To understand neural networks, we need to first go back to the basics and understand how they fit into the bigger picture of artificial intelligence (AI). Imagine a Russian nesting doll, Maithra explains. AI would be the largest doll, then within that, there’s machine learning (ML), and within that, neural networks (... and within that, deep neural networks, but we’ll get there soon!).

If you think of AI as the science of making things smart, ML is the subfield of AI focused on making computers smarter by teaching them to learn, instead of hard-coding them. Within that, neural networks are an advanced technique for ML, where you teach computers to learn with algorithms that take inspiration from the human brain.

Your brain fires off groups of neurons that communicate with each other. In an artificial neural network, (the computer type), a “neuron” (which you can think of as a computational unit) is grouped with a bunch of other “neurons” into a layer, and those layers  stack on top of each other. Between each of those layers are connections. The more layers  a neural network has, the “deeper” it is. That’s where the idea of “deep learning” comes from. “Neural networks depart from neuroscience because you have a mathematical element to it,” Maithra explains, “Connections between neurons are numerical values represented by matrices, and training the neural network uses gradient-based algorithms.” 

This might seem complex, but you probably interact with neural networks fairly often — like when you’re scrolling through personalized movie recommendations or chatting with a customer service bot.

So once you’ve set up a neural network, is it ready to go?

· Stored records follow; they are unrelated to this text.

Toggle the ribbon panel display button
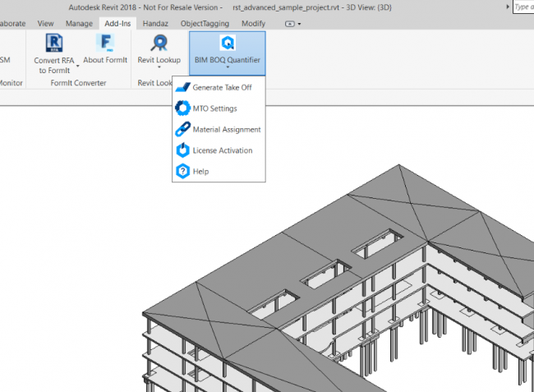The height and width of the screenshot is (392, 534). (x=292, y=24)
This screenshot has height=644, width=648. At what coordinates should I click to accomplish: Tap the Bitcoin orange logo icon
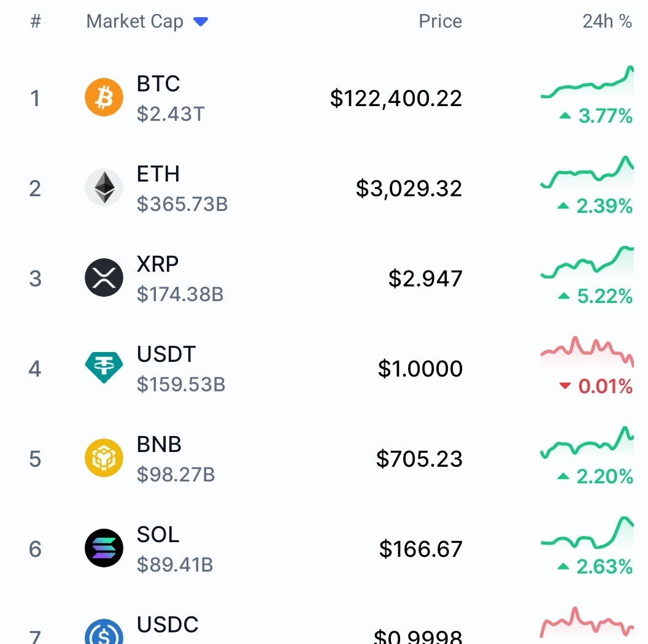tap(104, 98)
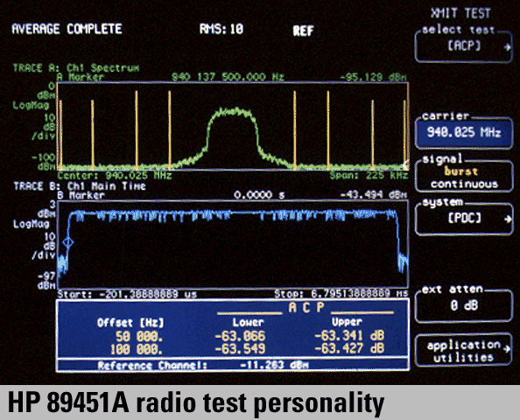Select the Trace B Ch1 Main Time label
This screenshot has width=520, height=420.
80,186
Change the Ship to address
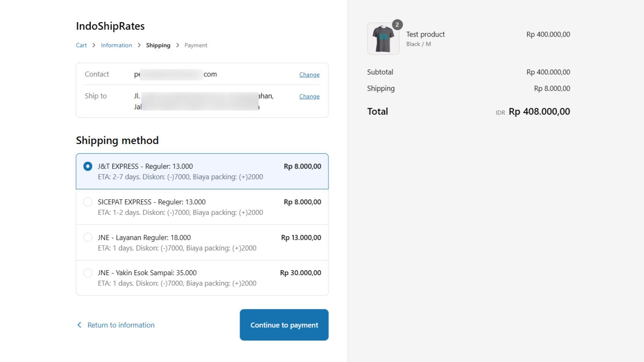The width and height of the screenshot is (644, 362). (309, 96)
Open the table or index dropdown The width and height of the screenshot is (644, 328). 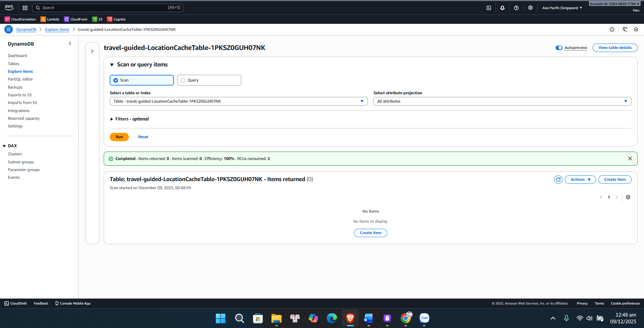(238, 101)
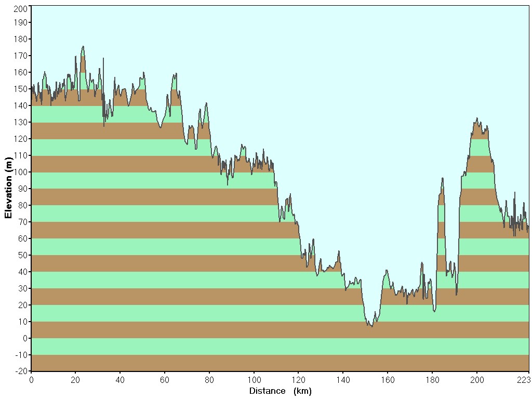Select the 160 label on distance axis

(388, 380)
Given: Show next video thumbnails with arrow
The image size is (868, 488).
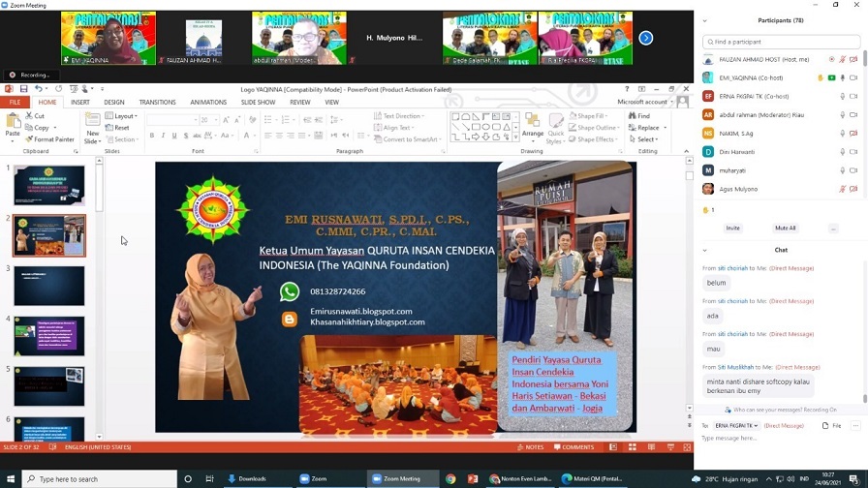Looking at the screenshot, I should click(645, 38).
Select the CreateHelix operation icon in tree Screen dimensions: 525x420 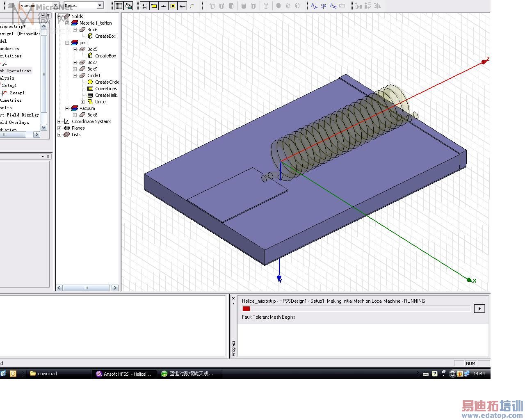pos(90,95)

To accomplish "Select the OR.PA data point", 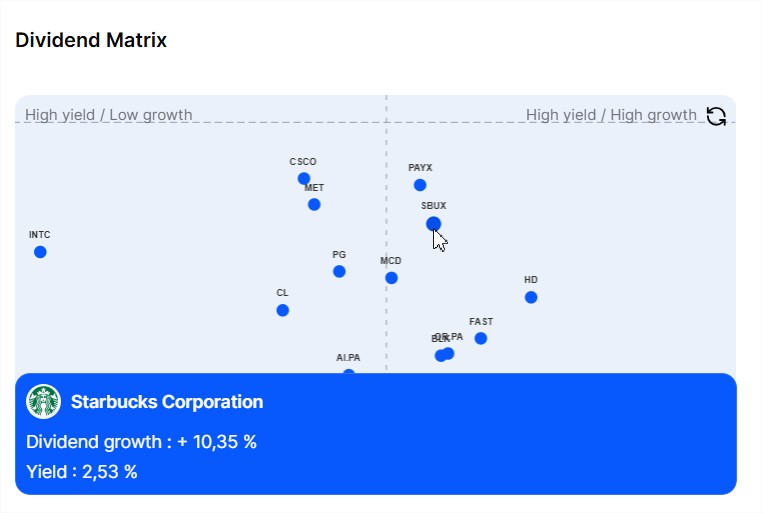I will [449, 354].
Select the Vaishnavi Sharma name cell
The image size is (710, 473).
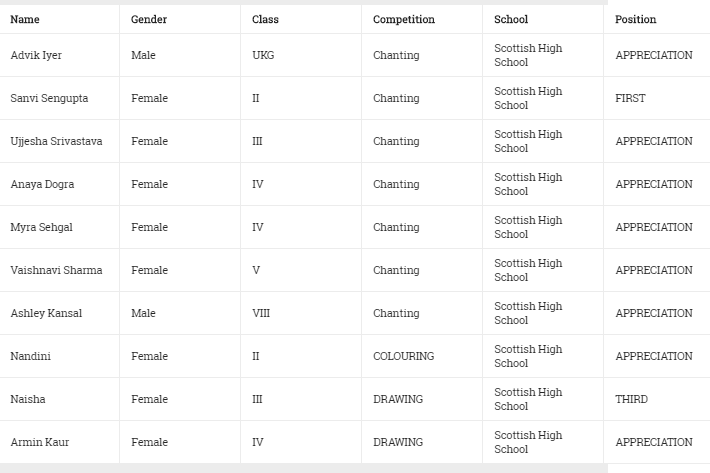pos(56,271)
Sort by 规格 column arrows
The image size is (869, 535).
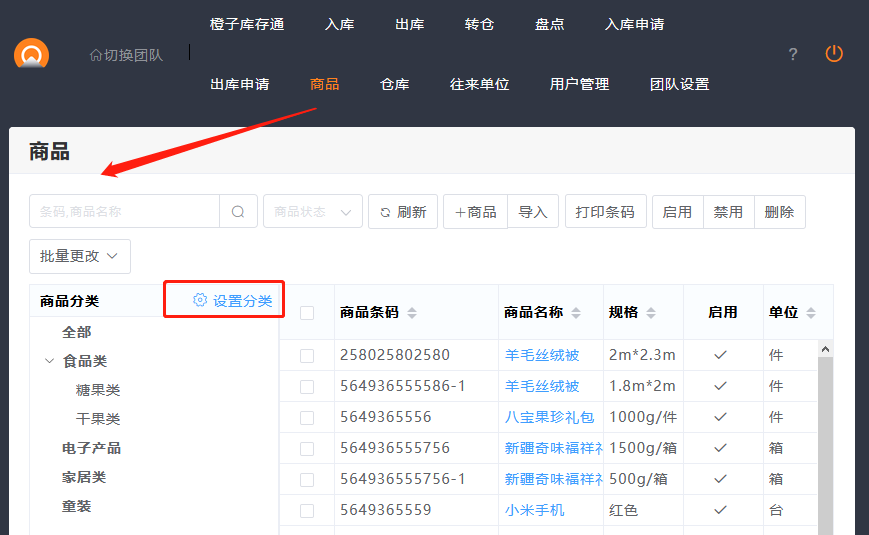pos(651,313)
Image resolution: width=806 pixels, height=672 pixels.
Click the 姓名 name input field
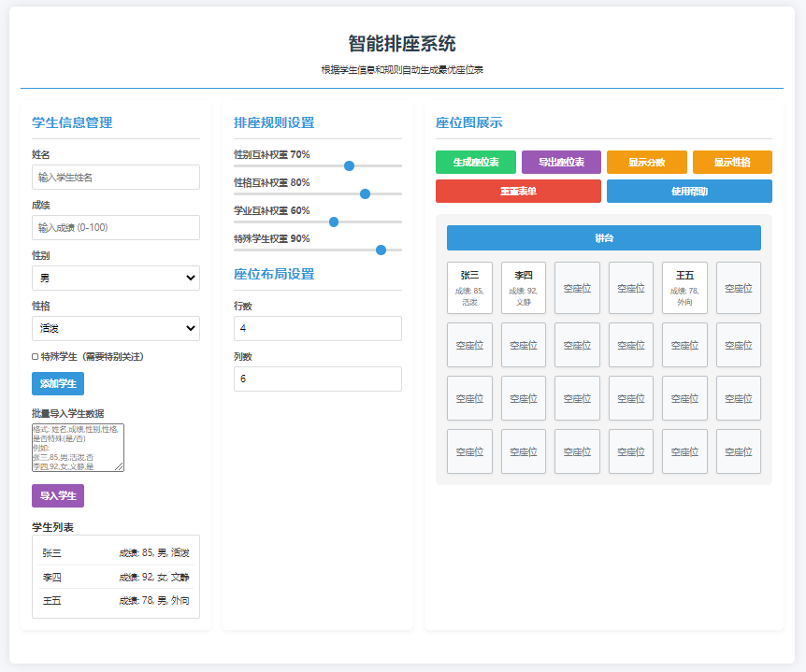tap(115, 177)
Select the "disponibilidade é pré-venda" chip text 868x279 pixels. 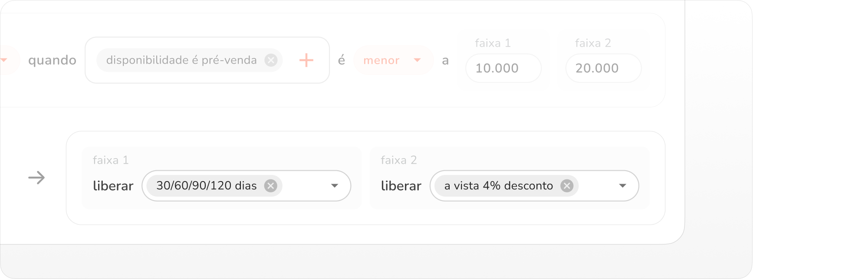click(x=181, y=60)
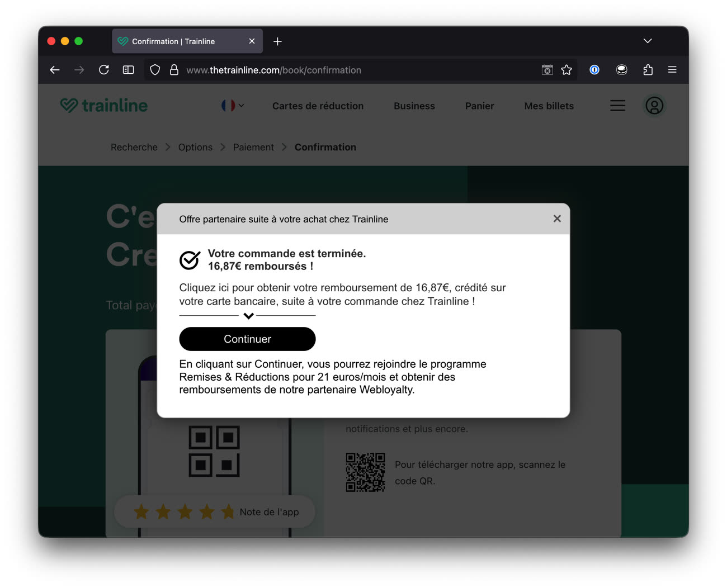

Not quite. The next step is training. That’s where the model becomes much more sophisticated. Similar to people, neural networks learn from feedback. If you go back to the cat and dog example, your neural network would look at pictures and start by randomly guessing. You’d label the training data (for example, telling the computer if each picture features a cat or dog), and those labels would provide feedback, telling the neural network when it’s right or wrong. Throughout this process, the neural network’s parameters adjust, and the neural network transitions from not knowing to learning how to identify between cats and dogs.

Why don’t we use neural networks all the time?

“Though neural networks are based on our brains, the way they learn is actually very different from humans,” Maithra says. “Neural networks are usually quite specialized and narrow. This can be useful because, for example, it means a neural network might be able to process medical scans much quicker than a doctor, or spot patterns  a trained expert might not even notice.” 

But because neural networks learn differently from people, there's still a lot that computer scientists don’t know about how they work. Let’s go back to cats versus dogs: If your neural network gives you all the right answers, you might think it’s behaving as intended. But Maithra cautions that neural networks can work in mysterious ways.

“Perhaps your neural network isn’t able to identify between cats and dogs at all – maybe it’s only able to identify between sofas and grass, and all of your pictures of cats happen to be on couches, and all your pictures of dogs are in parks,” she says. “Then, it might seem like it knows the difference when it actually doesn’t.”

That’s why Maithra and other researchers are diving into the internals of neural networks, going deep into their layers and connections, to better understand them – and come up with ways to make them more helpful.

“Neural networks have been transformative for so many industries,” Maithra says, “and I’m excited that we’re going to realize even more profound applications for them moving forward.”